V.P.V. Contra o Mundo, 28-05-06
A heresia está implantada, mas não é bom. A turma não entende a razão da existência da Igreja, talvez tenha ficado mais baralhada com o livro de Dan Brown, o Código Da Vinci. Eu li o livro e não me acrescentou nada, estou de acordo com algumas insinuações, que não vou aqui dizer quais são, cada um que interprete o que a sua alma ou a inteligência descortinar.
Quando Ratzinger substituiu João Paulo II, foram fortes as vozes apreensivas sobre o seu alegado conservadorismo, pois, parece que estavam à espera de alguém que sentado na cadeira Papal fosse assistindo impávido e sereno ao desmembrar da Igreja e concorrer para a heresia populista arrastando a moral e os valores da dignidade para o “quanto pior melhor” agora que em certos aspectos se chegou a um “top” em que já, quase, não é necessária uma Igreja severa e feroz, não expansionista e suave.
É interessante toda trama histórica que se encontra no livro, foi um sucesso de vendas, tudo bem, escrevi sobre os envolvimentos uns “posts” atrás, uns pensamentos muito “naifs” nem podia ser outra coisa, mas para mim o importante é, e sempre foi a força e o ânimo que nos dá a Igreja, a religião, a nossa humanização.
Quando era miúdo, até aos treze anos, frequentei bastante a Igreja, acho que apanhei a sua essência logo nessa idade, mas aconteceu algo que me levou a deixar de frequentar as práticas religiosas e curiosamente o responsável pelo meu abandono da frequência nas práticas religiosas na Igreja foi um Padre, que, como ser humano que é, foi injusto e quase violento comigo.
Nunca mais assisti a uma missa, ou uma ou duas vezes desde os treze anos.
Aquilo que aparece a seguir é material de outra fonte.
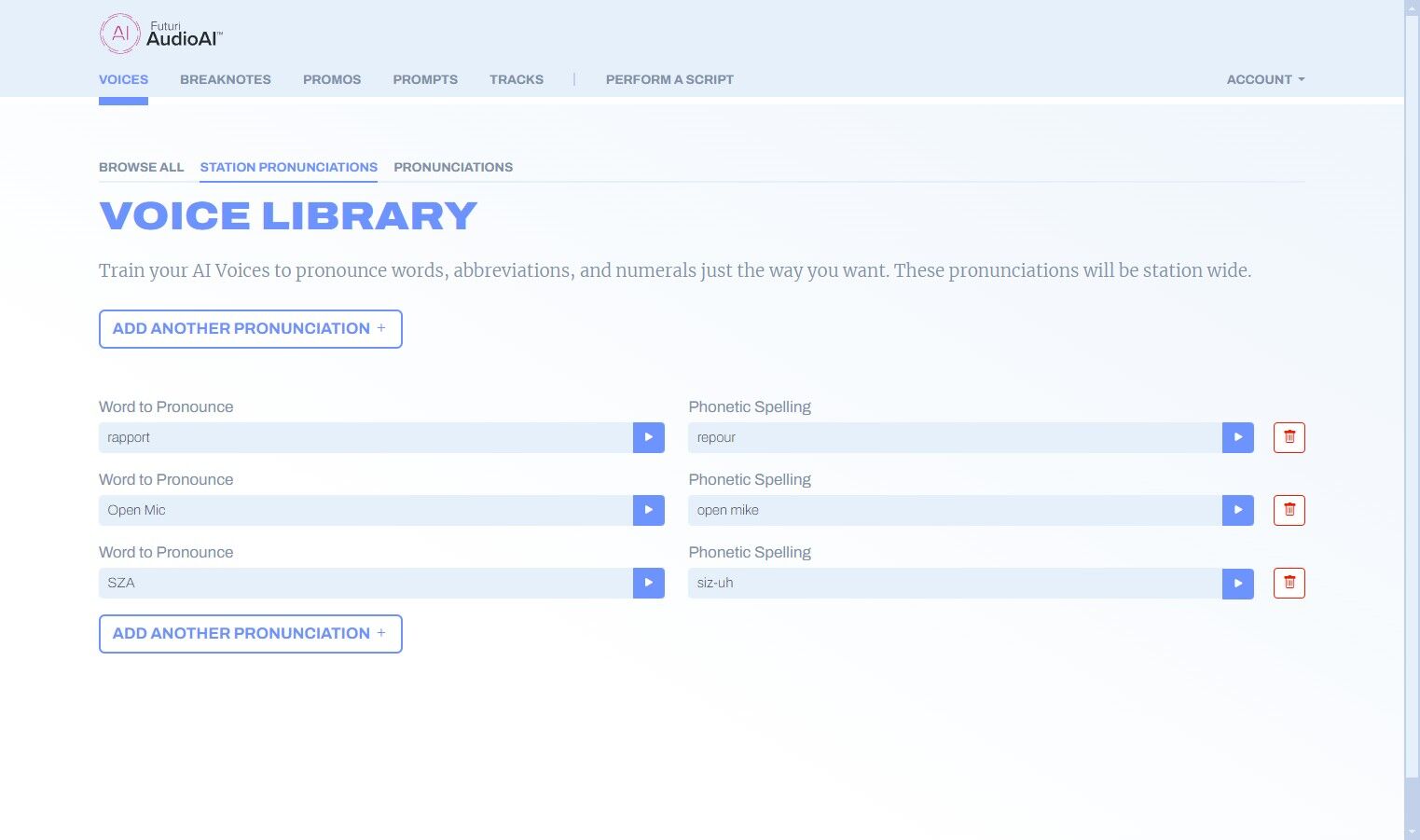Switch to the Browse All tab
The image size is (1420, 840).
[x=141, y=167]
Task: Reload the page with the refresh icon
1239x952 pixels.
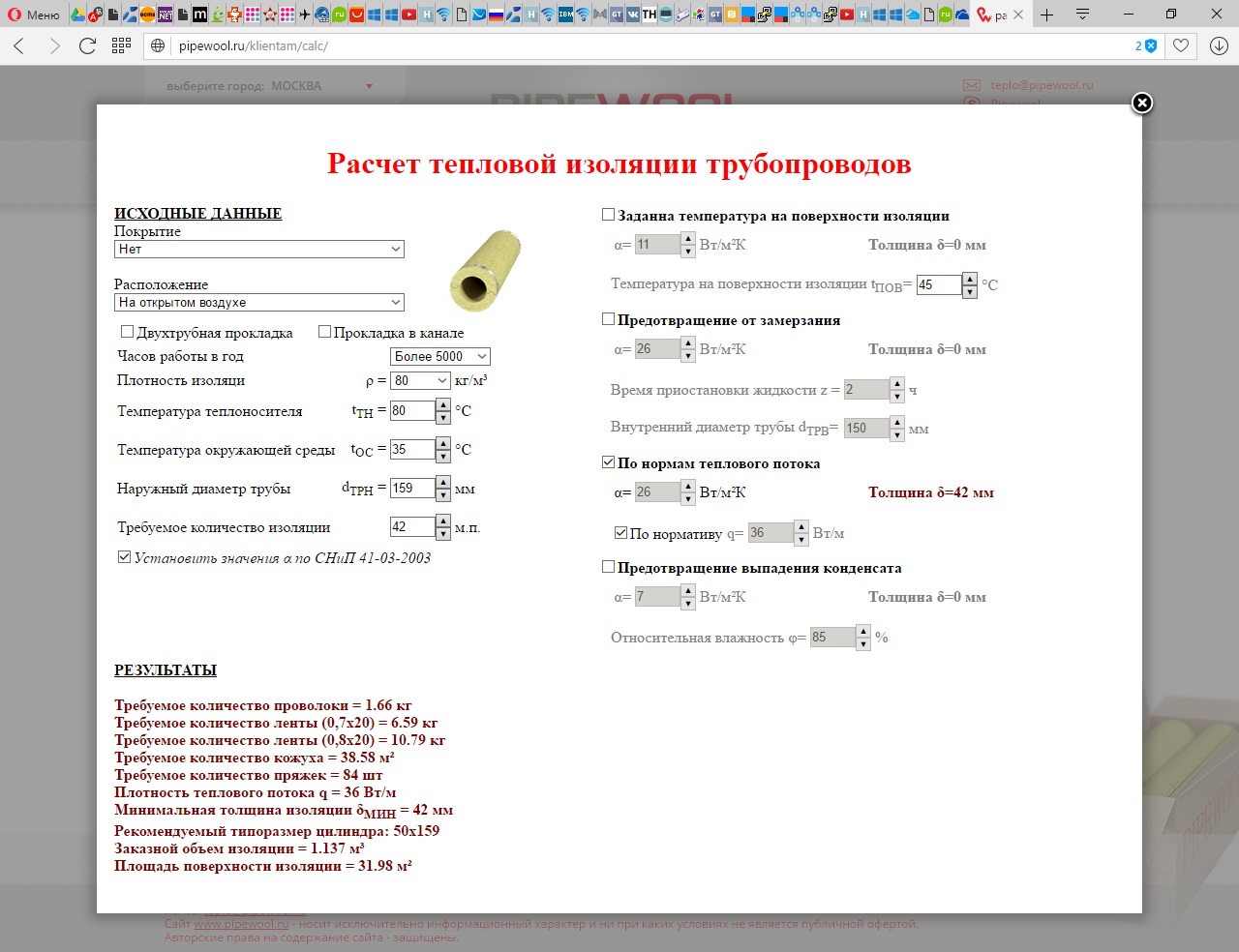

Mas, isso não alterou nada em mim, pois, passado pouco tempo, nem estava zangado com o Padre nem constrangido pelo abandono da prática católica.
As coisas foram ficando muito claras na minha cabeça e sem dúvidas sobre a existência da Religião e a influência positiva que exerce nas pessoas nos bons e maus momentos, é essa a sua missão, independentemente das terríveis práticas que noutros tempos eram exercidas pelos Papas, Cardeais, Bispos ou Padres. Isso não mexe absolutamente nada com a religião ou a Igreja são coisas diferentes, o espírito religioso é que conta.
Às vezes, as pessoas estão bastante doentes e os “médicos” receitam, fortes doses de, por exemplo, antibióticos, metaforicamente falando claro, mas esquecem-se de lhe ir reduzindo a medicação, não sei porquê, o que leva as pessoas a nunca se curarem, o que é mau e Deus não deve gostar disso.